▸ Passage provided:
┌──

I've come to the conclusion that it might actually be multiple factors.

 

1.  DA:  yeah, the Beretta is really long.     No getting around it

2. SA:  The SA on my CZ Shadow Custom has just a slight bit more of a rolling break to its feel than the LTT.  The Shadow moves a bit and then breaks, whereas the LTT is solid until you put enough force, then it breaks (more glass-rod-ish).   I think the LTT trigger makes it easier for the flinchies to know when to kick in, as the tension is building

3.  The LTT trigger breaks back further, closer to your other fingers.   I think I am better at pulling a trigger straight when my finger is forward more.   Once it's back that far (back meaning closer to the rest of the fingers on my hand) I have a harder time moving one finger but not the others

I suspect all of these could be overcome with enough training.   

 

Absolutely.

└──

▸ What this task involves: List each numbered factor that the post on trigger feel offers as a possible cause, in the order given. The entries come from a separate source unrelated to the post.

▸ Data section:
┌──

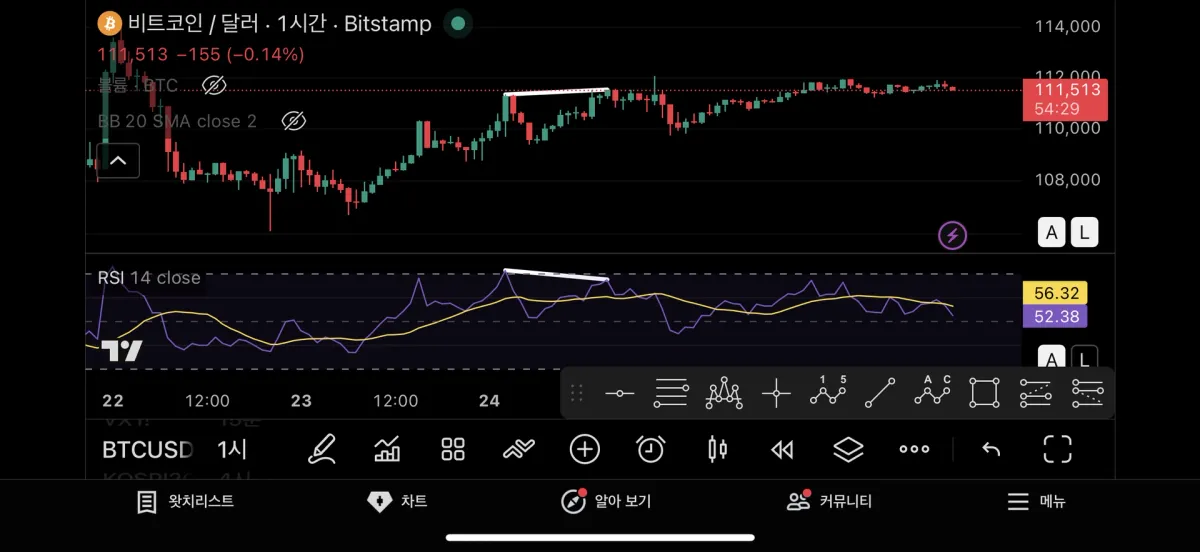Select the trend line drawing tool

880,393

└──
┌──

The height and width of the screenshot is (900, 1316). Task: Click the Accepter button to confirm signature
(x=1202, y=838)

└──

▸ Finished exercise:
1. The DA pull on the Beretta is really long.
2. The SA on the CZ Shadow Custom has a slightly more rolling break, while the LTT stays solid until enough force is applied. That building tension may make it easier for the flinch to kick in.
3. The LTT trigger breaks back further, closer to the other fingers, which makes it harder to move one finger without moving the others.